Hal senada disampaikan Kepala Sub Seksi Intelijen Keimigrasian Kantor Imigrasi Kelas I TPI Jayapura, Martinus Putra. Dia mengatakan, desa binaan sebagai wadah pengenalan Keimigrasian kepada masyarakat diantaranya, tindak pidana keimigrasian.
“Desa binaan mempermudah pihak Imigrasi mendeteksi masuknya warga asing, terlebih dari PNG lantaran Kampung Tahima Soroma ada di wilayah perbatasan,” jelasnya.
Kedepan, Imigrasi berkolaborasi dengan pemerintah daerah untuk membentuk Tahima Soroma menjadi Kampung Imigrasi yang dapat membantu masyarakat tidak hanya tentang keimigrasian, tetapi juga memberikan edukasi tentang pendidikan secara umum bagi anak-anak.

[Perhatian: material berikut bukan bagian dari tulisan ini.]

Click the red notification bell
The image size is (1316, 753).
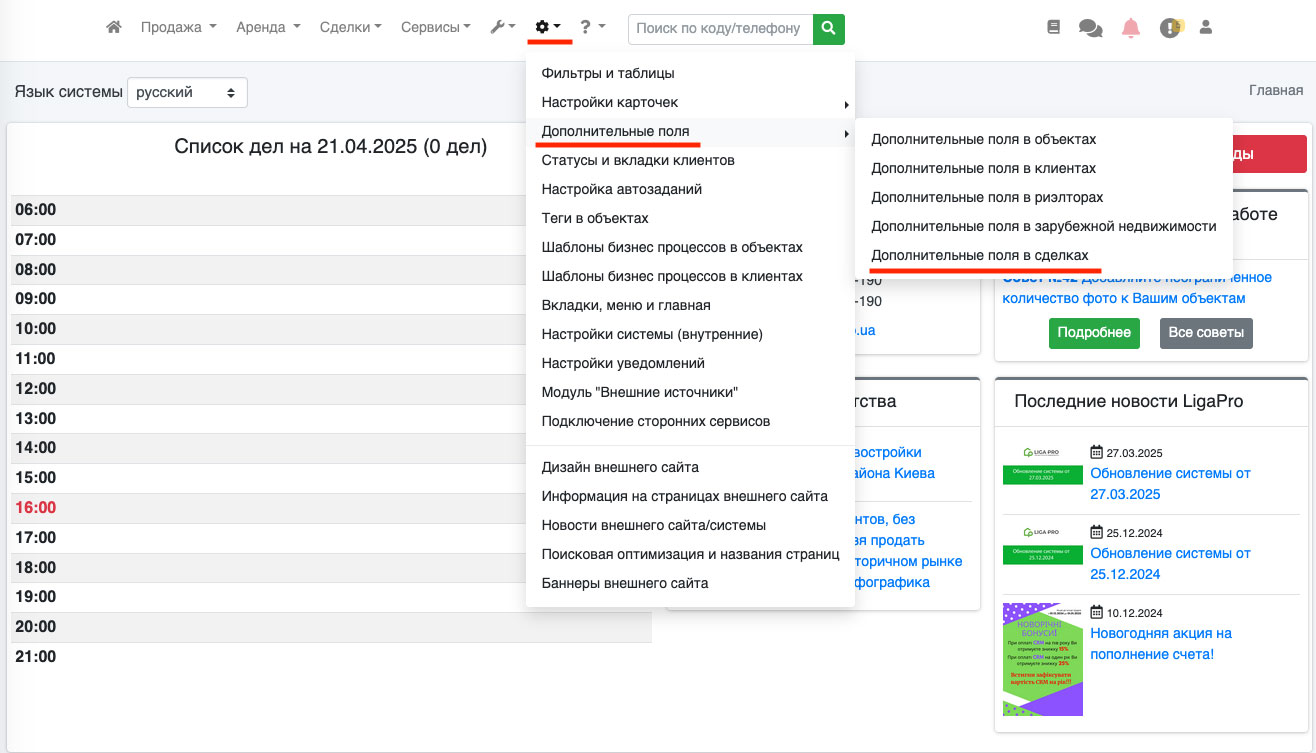[1131, 28]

Sementara itu, Kepala Kampung Tahima Soroma, Tommy Octovianus berharap pasca pembentukan Desa Binaan, pihaknya meminta Imigrasi Jayapura tak berhenti memberikan perhatian serta motivasi agar kampung tersebut lebih maju dan menjadi contoh bagi kampung lainnya di Kota Jayapura.
Warga Kampung Tahima Soroma Kayo Pulau, Fransiska berharap Imigrasi Jayapura dapat membuat kegiatan di kampung tersebut secara terjadwal, sehingga masyarakat dapat membantu melakukan pengawasan terhadap orang asing yang masuk di wilayah Indonesia, khususnya di Kota Jayapura, Papua.